Task prompt: Recast every line of the entries below as a JSON list of strings, one string per line, leaving out blank lines.

Recorded information:
>> begin
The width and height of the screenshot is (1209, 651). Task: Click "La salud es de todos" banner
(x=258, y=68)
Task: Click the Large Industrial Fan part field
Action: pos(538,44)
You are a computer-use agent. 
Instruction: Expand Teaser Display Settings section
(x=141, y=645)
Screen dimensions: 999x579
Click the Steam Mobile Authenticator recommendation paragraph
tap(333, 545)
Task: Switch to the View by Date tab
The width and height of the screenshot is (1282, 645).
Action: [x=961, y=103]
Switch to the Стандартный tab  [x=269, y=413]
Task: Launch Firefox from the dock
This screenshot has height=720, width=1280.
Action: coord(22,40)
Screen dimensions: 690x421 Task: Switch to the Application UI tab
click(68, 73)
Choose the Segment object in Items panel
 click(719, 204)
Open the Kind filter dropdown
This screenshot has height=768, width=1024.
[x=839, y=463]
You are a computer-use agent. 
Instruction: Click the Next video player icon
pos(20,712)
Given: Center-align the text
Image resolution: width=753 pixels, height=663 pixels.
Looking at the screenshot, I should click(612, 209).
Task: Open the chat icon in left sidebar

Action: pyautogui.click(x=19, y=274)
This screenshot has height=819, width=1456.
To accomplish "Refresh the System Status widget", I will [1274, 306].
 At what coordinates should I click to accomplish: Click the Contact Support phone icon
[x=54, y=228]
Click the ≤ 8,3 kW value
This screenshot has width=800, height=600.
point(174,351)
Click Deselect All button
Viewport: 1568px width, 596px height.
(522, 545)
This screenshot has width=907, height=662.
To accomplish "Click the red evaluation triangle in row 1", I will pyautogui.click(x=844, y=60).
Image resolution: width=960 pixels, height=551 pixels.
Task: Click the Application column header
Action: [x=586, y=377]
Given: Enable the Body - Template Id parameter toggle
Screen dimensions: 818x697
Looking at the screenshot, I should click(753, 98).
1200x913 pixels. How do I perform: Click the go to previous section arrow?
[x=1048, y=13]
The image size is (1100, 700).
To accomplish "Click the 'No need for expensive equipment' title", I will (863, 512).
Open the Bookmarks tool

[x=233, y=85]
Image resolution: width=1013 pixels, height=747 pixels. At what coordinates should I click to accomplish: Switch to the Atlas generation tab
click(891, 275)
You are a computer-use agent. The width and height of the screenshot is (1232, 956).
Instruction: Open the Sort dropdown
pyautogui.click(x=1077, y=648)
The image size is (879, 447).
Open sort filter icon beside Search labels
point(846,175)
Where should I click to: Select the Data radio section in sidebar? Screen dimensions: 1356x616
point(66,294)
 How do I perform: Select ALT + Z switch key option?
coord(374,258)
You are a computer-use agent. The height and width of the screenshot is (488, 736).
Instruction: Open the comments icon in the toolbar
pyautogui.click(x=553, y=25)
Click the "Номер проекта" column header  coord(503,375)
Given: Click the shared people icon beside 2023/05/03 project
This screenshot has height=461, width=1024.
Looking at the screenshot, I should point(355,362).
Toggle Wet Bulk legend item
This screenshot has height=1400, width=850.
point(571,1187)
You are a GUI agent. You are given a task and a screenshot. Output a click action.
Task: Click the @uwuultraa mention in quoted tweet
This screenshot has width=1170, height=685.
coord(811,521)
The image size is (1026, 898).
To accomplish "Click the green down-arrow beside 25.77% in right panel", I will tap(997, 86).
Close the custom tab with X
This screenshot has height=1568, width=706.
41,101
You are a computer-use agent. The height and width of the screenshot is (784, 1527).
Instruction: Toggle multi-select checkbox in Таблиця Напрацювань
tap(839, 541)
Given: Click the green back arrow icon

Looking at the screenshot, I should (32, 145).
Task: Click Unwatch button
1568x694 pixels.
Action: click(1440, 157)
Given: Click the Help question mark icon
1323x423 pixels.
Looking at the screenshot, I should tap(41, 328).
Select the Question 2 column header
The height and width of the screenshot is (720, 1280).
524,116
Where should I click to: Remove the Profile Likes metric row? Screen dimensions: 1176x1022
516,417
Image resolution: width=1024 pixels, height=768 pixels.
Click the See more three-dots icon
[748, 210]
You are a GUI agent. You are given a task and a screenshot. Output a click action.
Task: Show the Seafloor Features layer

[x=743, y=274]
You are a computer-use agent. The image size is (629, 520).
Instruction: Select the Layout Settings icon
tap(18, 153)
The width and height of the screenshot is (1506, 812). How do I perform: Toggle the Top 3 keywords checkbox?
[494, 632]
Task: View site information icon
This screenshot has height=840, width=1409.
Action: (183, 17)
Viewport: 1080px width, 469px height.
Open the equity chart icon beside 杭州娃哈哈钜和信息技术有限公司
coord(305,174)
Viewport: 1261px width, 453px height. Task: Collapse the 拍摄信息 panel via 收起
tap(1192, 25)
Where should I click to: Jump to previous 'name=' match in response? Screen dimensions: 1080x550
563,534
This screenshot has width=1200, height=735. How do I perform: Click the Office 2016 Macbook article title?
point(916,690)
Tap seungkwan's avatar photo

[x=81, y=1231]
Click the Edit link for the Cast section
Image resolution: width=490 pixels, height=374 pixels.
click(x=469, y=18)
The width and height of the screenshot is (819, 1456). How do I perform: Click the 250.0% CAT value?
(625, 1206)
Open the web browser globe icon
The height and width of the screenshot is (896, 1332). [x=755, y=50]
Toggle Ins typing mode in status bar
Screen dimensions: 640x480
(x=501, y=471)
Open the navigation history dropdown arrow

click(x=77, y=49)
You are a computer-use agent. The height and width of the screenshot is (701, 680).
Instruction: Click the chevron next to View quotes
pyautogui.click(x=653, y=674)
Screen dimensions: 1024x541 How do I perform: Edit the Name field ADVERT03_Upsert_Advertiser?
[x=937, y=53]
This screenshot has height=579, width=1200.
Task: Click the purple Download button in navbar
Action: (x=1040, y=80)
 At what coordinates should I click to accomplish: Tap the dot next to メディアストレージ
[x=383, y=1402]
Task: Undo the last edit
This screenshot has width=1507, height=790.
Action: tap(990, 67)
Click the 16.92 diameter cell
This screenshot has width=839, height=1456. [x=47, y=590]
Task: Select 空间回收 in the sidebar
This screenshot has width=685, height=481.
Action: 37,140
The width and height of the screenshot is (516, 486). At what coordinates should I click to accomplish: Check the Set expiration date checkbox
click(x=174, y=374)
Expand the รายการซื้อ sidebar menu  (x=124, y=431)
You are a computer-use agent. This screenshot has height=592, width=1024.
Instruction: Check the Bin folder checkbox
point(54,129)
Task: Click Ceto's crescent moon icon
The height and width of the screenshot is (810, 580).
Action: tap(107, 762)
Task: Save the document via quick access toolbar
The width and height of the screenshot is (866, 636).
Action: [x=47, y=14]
>> end
Solution for this problem:
[
  "The width and height of the screenshot is (1209, 651). Task: Click \"La salud es de todos\" banner",
  "(x=258, y=68)",
  "Task: Click the Large Industrial Fan part field",
  "Action: pos(538,44)",
  "You are a computer-use agent. ",
  "Instruction: Expand Teaser Display Settings section",
  "(x=141, y=645)",
  "Screen dimensions: 999x579",
  "Click the Steam Mobile Authenticator recommendation paragraph",
  "tap(333, 545)",
  "Task: Switch to the View by Date tab",
  "The width and height of the screenshot is (1282, 645).",
  "Action: [x=961, y=103]",
  "Switch to the Стандартный tab  [x=269, y=413]",
  "Task: Launch Firefox from the dock",
  "This screenshot has height=720, width=1280.",
  "Action: coord(22,40)",
  "Screen dimensions: 690x421 Task: Switch to the Application UI tab",
  "click(68, 73)",
  "Choose the Segment object in Items panel",
  " click(719, 204)",
  "Open the Kind filter dropdown",
  "This screenshot has height=768, width=1024.",
  "[x=839, y=463]",
  "You are a computer-use agent. ",
  "Instruction: Click the Next video player icon",
  "pos(20,712)",
  "Given: Center-align the text",
  "Image resolution: width=753 pixels, height=663 pixels.",
  "Looking at the screenshot, I should click(612, 209).",
  "Task: Open the chat icon in left sidebar",
  "Action: pyautogui.click(x=19, y=274)",
  "This screenshot has height=819, width=1456.",
  "To accomplish \"Refresh the System Status widget\", I will [1274, 306].",
  " At what coordinates should I click to accomplish: Click the Contact Support phone icon",
  "[x=54, y=228]",
  "Click the ≤ 8,3 kW value",
  "This screenshot has width=800, height=600.",
  "point(174,351)",
  "Click Deselect All button",
  "Viewport: 1568px width, 596px height.",
  "(522, 545)",
  "This screenshot has width=907, height=662.",
  "To accomplish \"Click the red evaluation triangle in row 1\", I will pyautogui.click(x=844, y=60).",
  "Image resolution: width=960 pixels, height=551 pixels.",
  "Task: Click the Application column header",
  "Action: [x=586, y=377]",
  "Given: Enable the Body - Template Id parameter toggle",
  "Screen dimensions: 818x697",
  "Looking at the screenshot, I should click(753, 98).",
  "1200x913 pixels. How do I perform: Click the go to previous section arrow?",
  "[x=1048, y=13]",
  "The image size is (1100, 700).",
  "To accomplish \"Click the 'No need for expensive equipment' title\", I will (863, 512).",
  "Open the Bookmarks tool",
  "[x=233, y=85]",
  "Image resolution: width=1013 pixels, height=747 pixels. At what coordinates should I click to accomplish: Switch to the Atlas generation tab",
  "click(891, 275)",
  "You are a computer-use agent. The width and height of the screenshot is (1232, 956).",
  "Instruction: Open the Sort dropdown",
  "pyautogui.click(x=1077, y=648)",
  "The image size is (879, 447).",
  "Open sort filter icon beside Search labels",
  "point(846,175)",
  "Where should I click to: Select the Data radio section in sidebar? Screen dimensions: 1356x616",
  "point(66,294)",
  " How do I perform: Select ALT + Z switch key option?",
  "coord(374,258)",
  "You are a computer-use agent. The height and width of the screenshot is (488, 736).",
  "Instruction: Open the comments icon in the toolbar",
  "pyautogui.click(x=553, y=25)",
  "Click the \"Номер проекта\" column header  coord(503,375)",
  "Given: Click the shared people icon beside 2023/05/03 project",
  "This screenshot has height=461, width=1024.",
  "Looking at the screenshot, I should point(355,362).",
  "Toggle Wet Bulk legend item",
  "This screenshot has height=1400, width=850.",
  "point(571,1187)",
  "You are a GUI agent. You are given a task and a screenshot. Output a click action.",
  "Task: Click the @uwuultraa mention in quoted tweet",
  "This screenshot has width=1170, height=685.",
  "coord(811,521)",
  "The image size is (1026, 898).",
  "To accomplish \"Click the green down-arrow beside 25.77% in right panel\", I will tap(997, 86).",
  "Close the custom tab with X",
  "This screenshot has height=1568, width=706.",
  "41,101",
  "You are a computer-use agent. The height and width of the screenshot is (784, 1527).",
  "Instruction: Toggle multi-select checkbox in Таблиця Напрацювань",
  "tap(839, 541)",
  "Given: Click the green back arrow icon",
  "Looking at the screenshot, I should (32, 145).",
  "Task: Click Unwatch button",
  "1568x694 pixels.",
  "Action: click(1440, 157)",
  "Given: Click the Help question mark icon",
  "1323x423 pixels.",
  "Looking at the screenshot, I should tap(41, 328).",
  "Select the Question 2 column header",
  "The height and width of the screenshot is (720, 1280).",
  "524,116",
  "Where should I click to: Remove the Profile Likes metric row? Screen dimensions: 1176x1022",
  "516,417",
  "Image resolution: width=1024 pixels, height=768 pixels.",
  "Click the See more three-dots icon",
  "[748, 210]",
  "You are a GUI agent. You are given a task and a screenshot. Output a click action.",
  "Task: Show the Seafloor Features layer",
  "[x=743, y=274]",
  "You are a computer-use agent. The image size is (629, 520).",
  "Instruction: Select the Layout Settings icon",
  "tap(18, 153)",
  "The width and height of the screenshot is (1506, 812). How do I perform: Toggle the Top 3 keywords checkbox?",
  "[494, 632]",
  "Task: View site information icon",
  "This screenshot has height=840, width=1409.",
  "Action: (183, 17)",
  "Viewport: 1080px width, 469px height.",
  "Open the equity chart icon beside 杭州娃哈哈钜和信息技术有限公司",
  "coord(305,174)",
  "Viewport: 1261px width, 453px height. Task: Collapse the 拍摄信息 panel via 收起",
  "tap(1192, 25)",
  "Where should I click to: Jump to previous 'name=' match in response? Screen dimensions: 1080x550",
  "563,534",
  "This screenshot has width=1200, height=735. How do I perform: Click the Office 2016 Macbook article title?",
  "point(916,690)",
  "Tap seungkwan's avatar photo",
  "[x=81, y=1231]",
  "Click the Edit link for the Cast section",
  "Image resolution: width=490 pixels, height=374 pixels.",
  "click(x=469, y=18)",
  "The width and height of the screenshot is (819, 1456). How do I perform: Click the 250.0% CAT value?",
  "(625, 1206)",
  "Open the web browser globe icon",
  "The height and width of the screenshot is (896, 1332). [x=755, y=50]",
  "Toggle Ins typing mode in status bar",
  "Screen dimensions: 640x480",
  "(x=501, y=471)",
  "Open the navigation history dropdown arrow",
  "click(x=77, y=49)",
  "You are a computer-use agent. The height and width of the screenshot is (701, 680).",
  "Instruction: Click the chevron next to View quotes",
  "pyautogui.click(x=653, y=674)",
  "Screen dimensions: 1024x541 How do I perform: Edit the Name field ADVERT03_Upsert_Advertiser?",
  "[x=937, y=53]",
  "This screenshot has height=579, width=1200.",
  "Task: Click the purple Download button in navbar",
  "Action: (x=1040, y=80)",
  " At what coordinates should I click to accomplish: Tap the dot next to メディアストレージ",
  "[x=383, y=1402]",
  "Task: Undo the last edit",
  "This screenshot has width=1507, height=790.",
  "Action: tap(990, 67)",
  "Click the 16.92 diameter cell",
  "This screenshot has width=839, height=1456. [x=47, y=590]",
  "Task: Select 空间回收 in the sidebar",
  "This screenshot has width=685, height=481.",
  "Action: 37,140",
  "The width and height of the screenshot is (516, 486). At what coordinates should I click to accomplish: Check the Set expiration date checkbox",
  "click(x=174, y=374)",
  "Expand the รายการซื้อ sidebar menu  (x=124, y=431)",
  "You are a computer-use agent. This screenshot has height=592, width=1024.",
  "Instruction: Check the Bin folder checkbox",
  "point(54,129)",
  "Task: Click Ceto's crescent moon icon",
  "The height and width of the screenshot is (810, 580).",
  "Action: tap(107, 762)",
  "Task: Save the document via quick access toolbar",
  "The width and height of the screenshot is (866, 636).",
  "Action: [x=47, y=14]"
]